Another element that must be considered when hiring is "foreign influence," according to adjudication guidelines that the White House adopted in December 2005. One section of the guidelines refers to "contact with a foreign family member, business or professional associate, friend, or other person who is a citizen of or resident in a foreign country if that contact creates a heightened risk of foreign exploitation, inducement, manipulation, pressure, or coercion."
An intelligence agency chief can waive these criteria, but McConnell said he wants to change them because they constitute "one of the areas that needs probably the greatest deal of attention and improvement . . . using people who speak the native language, understand the culture and the tribal conditions."
A spokesman for the Office of the Director of National Intelligence said yesterday that he could not comment directly because McConnell has yet to be confirmed.

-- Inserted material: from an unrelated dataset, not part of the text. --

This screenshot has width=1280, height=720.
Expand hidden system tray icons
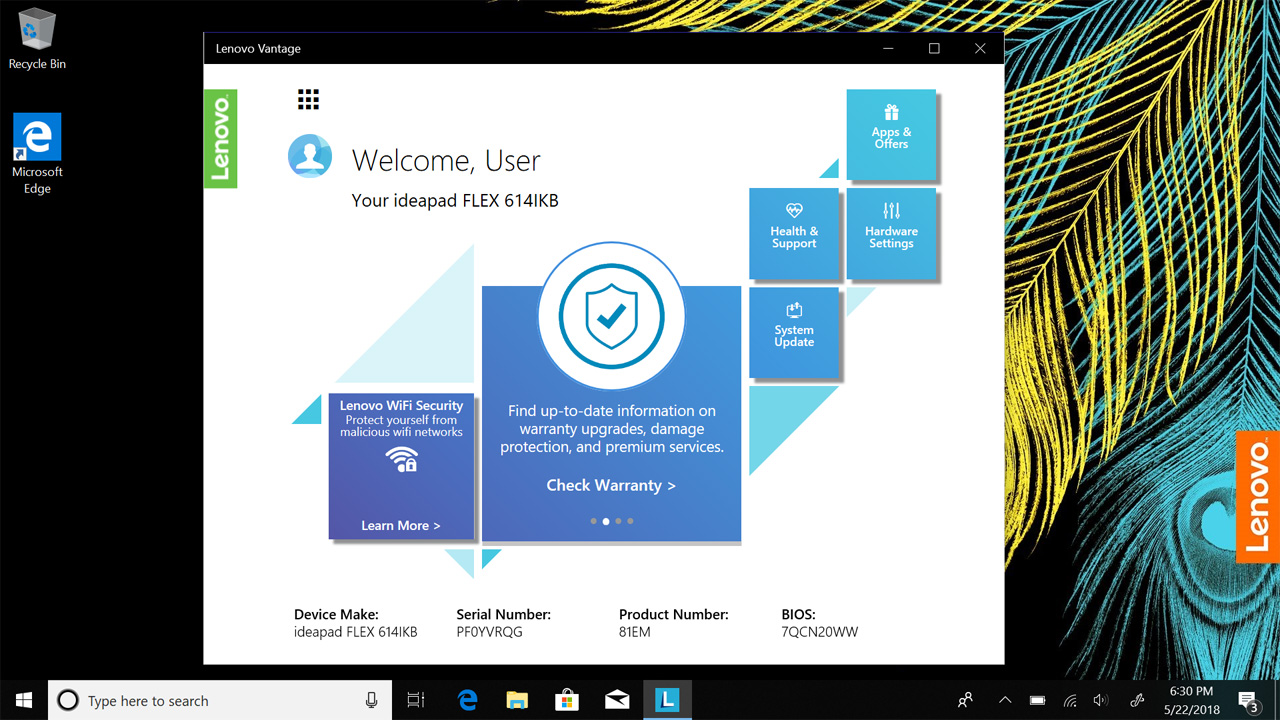[1005, 700]
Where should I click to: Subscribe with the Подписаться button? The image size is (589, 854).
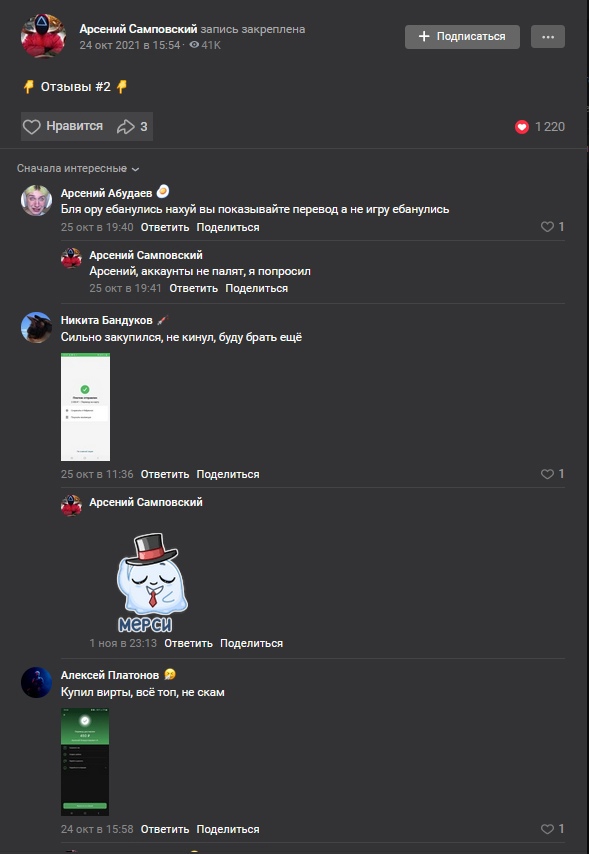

But, as part of transforming the old DCI directives into the new "intelligence community directives," the spokesman said, "the issue of first-generation access will be addressed."
McConnell is not the first to raise the issue, though his proposal to alter the relevant security rules goes further than did his predecessor's. In his farewell address as national intelligence director on Jan. 19, John D. Negroponte talked about the need to "tap into the great diversity of ethnicities and talents our nation possesses" and "increase training and education in foreign language."
In April 2005, former CIA case officer Lindsay Moran raised concerns about language expertise and security on PBS's "The NewsHour with Jim Lehrer." No one in her initial training class, she said, "spoke any of the languages that the CIA needs to go after terrorist groups, such as Arabic, Pashtu or Urdu."
And, she added, "The agency has completely ignored a whole pool of potential employees of second-generation Americans . . . because there's this inherent distrust of foreigners within the agency, they're unwilling to hire these kinds of people -- exactly the kinds of people that we need in order to gather effective intelligence in the Middle East."